Он и в шайбе так над нами потешался. Приехал из Кисловодска, где травму залечивал, шайбу в глаза не видел — так в первом же матче восемь голов «Спартаку» забил! А потом перешел к Василию Иосифовичу — за деньги, за погоны... Но в том матче Бобер за все со мной рассчитался!
— Это как?
— Отловил я Бобра, принял на плечо — ему больно, это ясно. А тот после момент улучил, когда я расслабился, — и ка-а-к клюшкой дал по нижней губе!
— Теперь и вам больно.
— Если у меня шесть зубов разом вылетело — как думаете, больно? Во рту языком их чувствовал. Бобра, конечно, с поля выгнали, а я в больницу полетел. Зубы назад вправлять.
— На «скорой»?
— Нет, у меня свой «Москвич» стоял у стадиона. На нем. Вставили мне зубы обратно, но дерьмово получилось. Потом друг-доктор посмотрел на это дело: «Что их жалеть, — давай вырвем все?» Ну и вырвал. Протез поставил.
Драка в ресторане гостиницы «Москва»
— Бобров-то покаялся?
— Слушай дальше. На следующий день сборной уезжать на чемпионат мира — а Всеволода Михайловича не берут.
— Из-за этого?
— Только из-за этого! Дескать, хулиган, бандит, все такое... Я лежал с загипсованным лицом — так Бобров ко мне пришел. Коньяк принес, водку. Я хоть загипсованный, все равно обе бутылки с ним убрал, через сосочку. Шепчу ему: «Я тебя прощаю!» — «Надо написать...» Написал я бумагу, что претензий не имею, Бобров ее в Спорткомитет отвез. Подружились мы после этого с Всеволодом Михайловичем. Он поехал на чемпионат мира и стал лучшим игроком. Всю Канаду один обыграл. Я по телевизору передачу недавно смотрел про этот чемпионат — плакал! Бобер канадцев швырял как хотел!

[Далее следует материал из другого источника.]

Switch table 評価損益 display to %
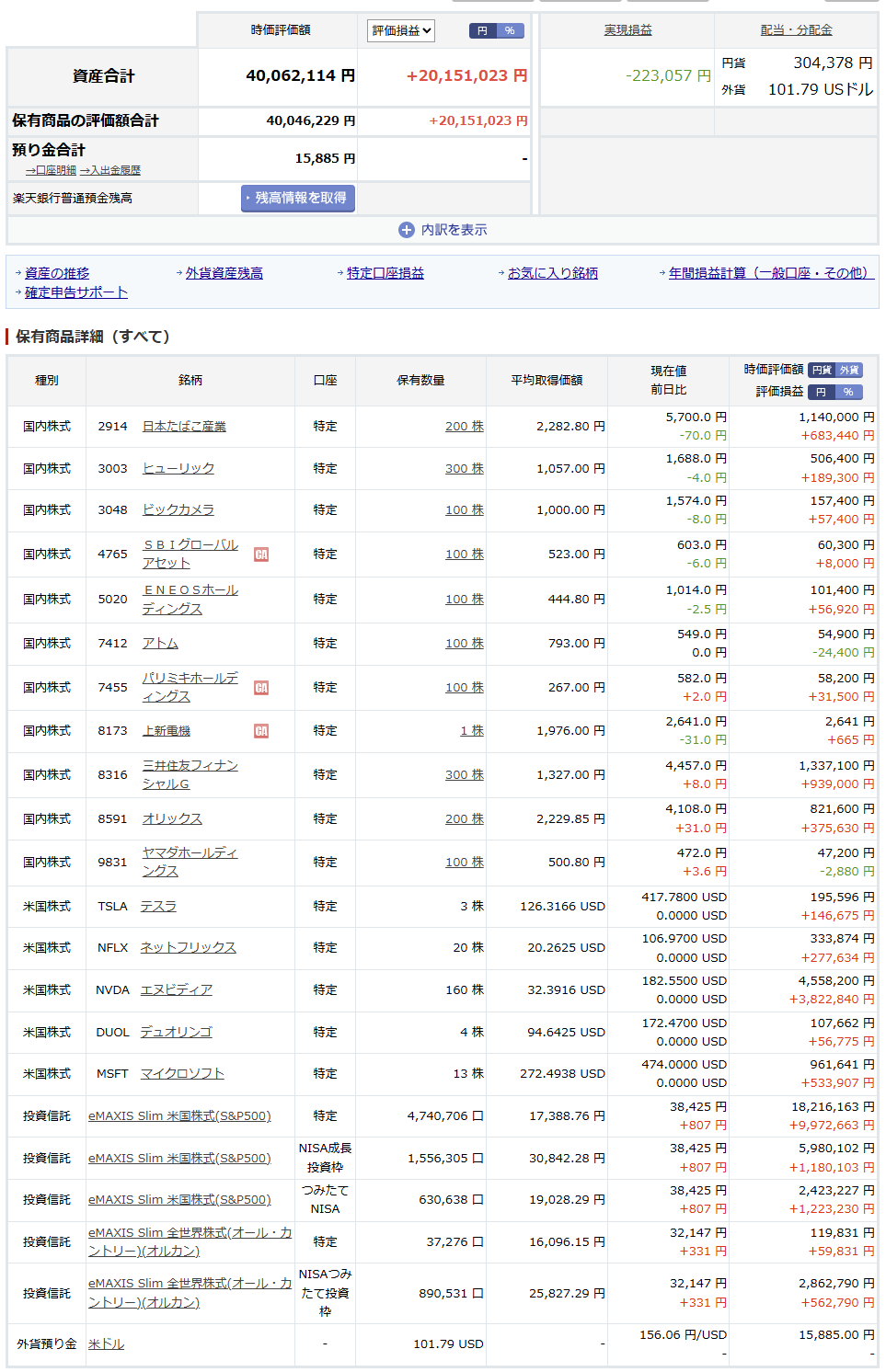This screenshot has width=886, height=1372. (x=848, y=392)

— Бобров вообще лихой мужик был. Подраться не дурак.
— Ооо, конечно! Сколько я его выручал после этих приключений... Как-то, поддатый, отлупил кого-то в ресторане гостиницы «Москва». Знаешь, с чего пошло?
— С чего?
— С ерунды. Наступил кому-то в лифте на ногу. А тот мужик вспылил: «Да я тебе сейчас дам!» А Севке таких вещей говорить нельзя было, — вот и врезал. С размаху. Потом мне звонит: «Я в милиции, гостиница «Москва». Толя, приезжай, выручай...»

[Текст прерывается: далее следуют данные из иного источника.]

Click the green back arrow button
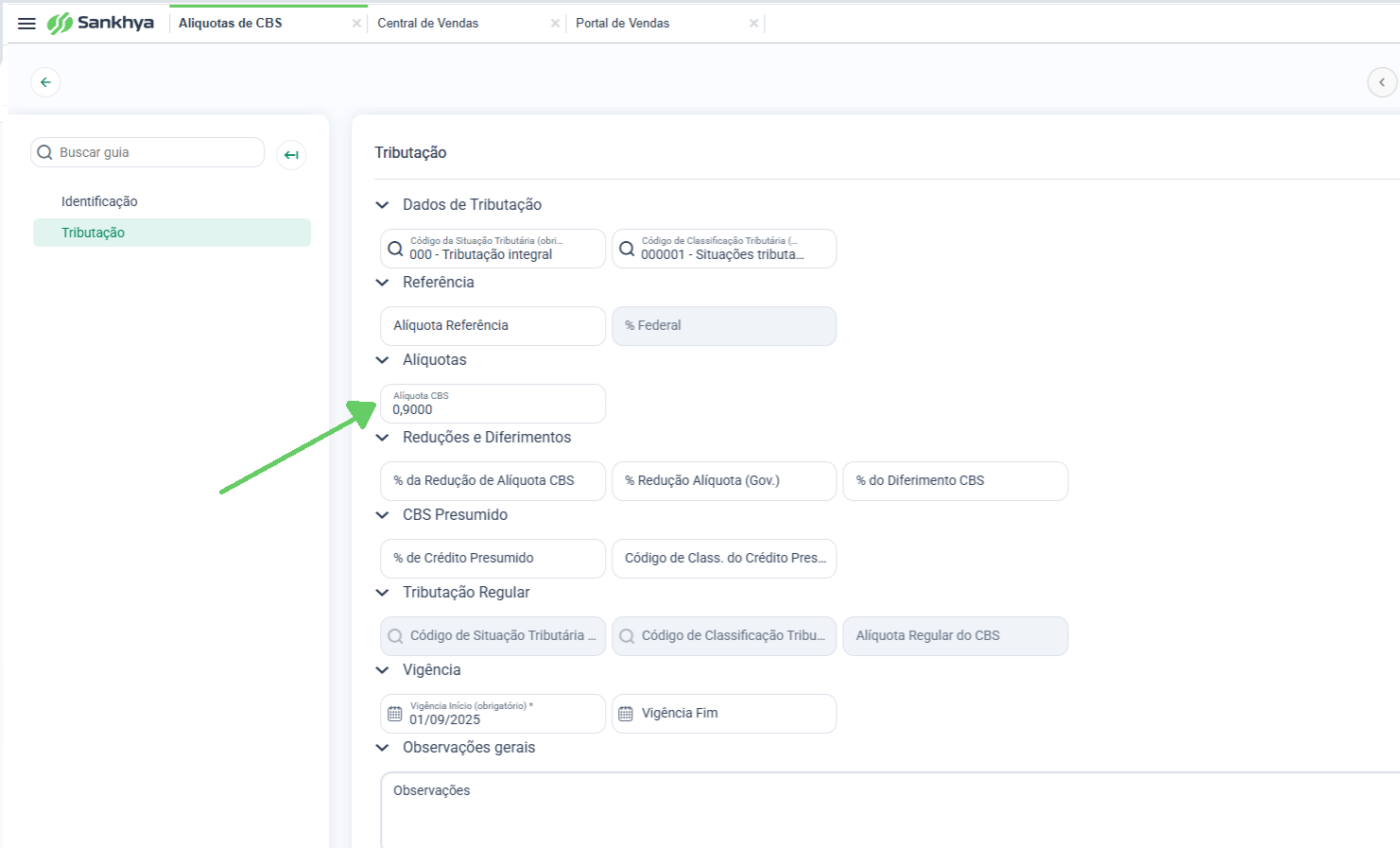The height and width of the screenshot is (848, 1400). coord(45,82)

Я на машине туда лечу. Стараюсь выручить. Того мужика уговариваю, деньги сую. Не берет, дурак... Всеволода Михайловича наказали тогда. Чуть ли не сняли «заслуженного» на какое-то время. Ну и другие случаи были.
— Какие?
— Ехал как-то по Ленинградскому шоссе на машине, недалеко от стадиона «Динамо». Автобус в него въехал, машину расколотил. Тут же милиция. А я на Октябрьской жил, ехать всего ничего. Кому звонит?
— Вам, конечно.
— Мне. «Толя, скорее сюда, твой друг приехал — начальник ГАИ...» Приезжаю и договариваюсь: рапорт Боброва и водителя автобуса меняем местами. Одного делаем пьяным, другого — трезвым. А я уже в Спорткомитете работал, туда «телега» на Боброва пришла: «пьяный, безобразил»... А я возразил: не надо говорить. Надо документы читать, вот рапорт. «Да это вы все вдвоем подстроили!»

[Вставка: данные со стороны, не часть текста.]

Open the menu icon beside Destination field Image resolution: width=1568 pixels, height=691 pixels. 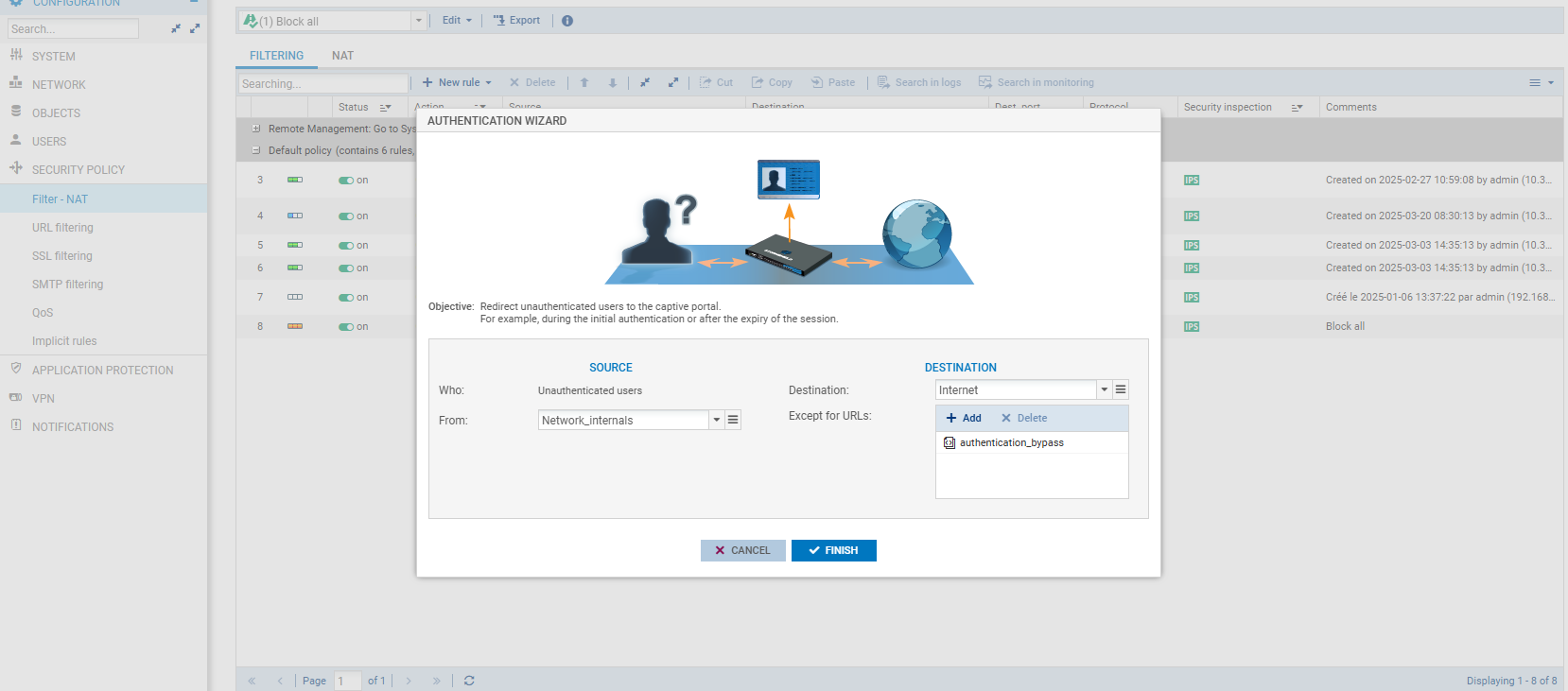coord(1121,389)
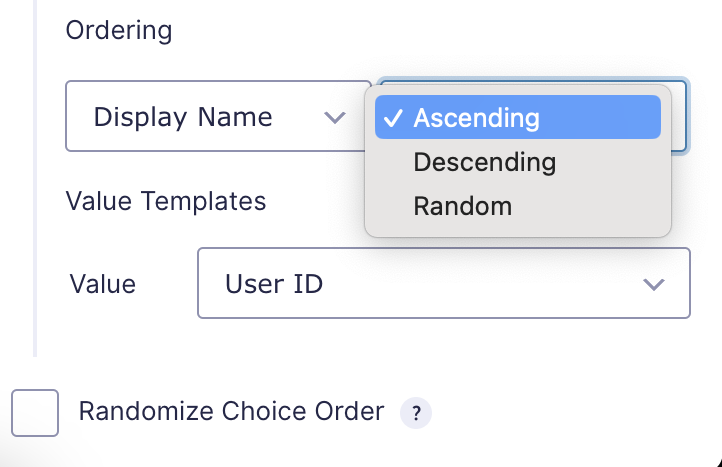Click the Descending option text

(x=484, y=163)
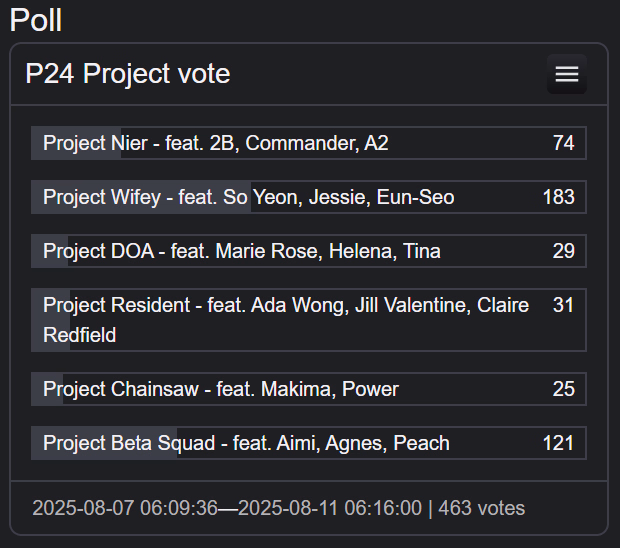The image size is (620, 548).
Task: Open the poll hamburger menu
Action: coord(567,74)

— По поводу похождений первой жены была еще какая-то драка в Марьиной роще.
— Было такое, хоть насчет его «женских» дел я не очень хорошо знаю. Санина у него была первая жена, певица из оперетты. «Сдали» ее...
— То есть?
— Сева домой приехал, а она с кем-то в ресторане гуляла. Ему и позвонили, где да с кем. Помчался туда, дал всем без разбору, а с ней потом разошелся. Говорят, драка была приличная, но я не видел. С Бобровым-то обязательно были два-три приятеля, которые драться умели. Хулиганского типа. Но Всеволод, хоть похулиганить умел, в жизни был идеальный человек. Сколько лет потом тренировал и в шайбе, и в футболе, — только всем помогал...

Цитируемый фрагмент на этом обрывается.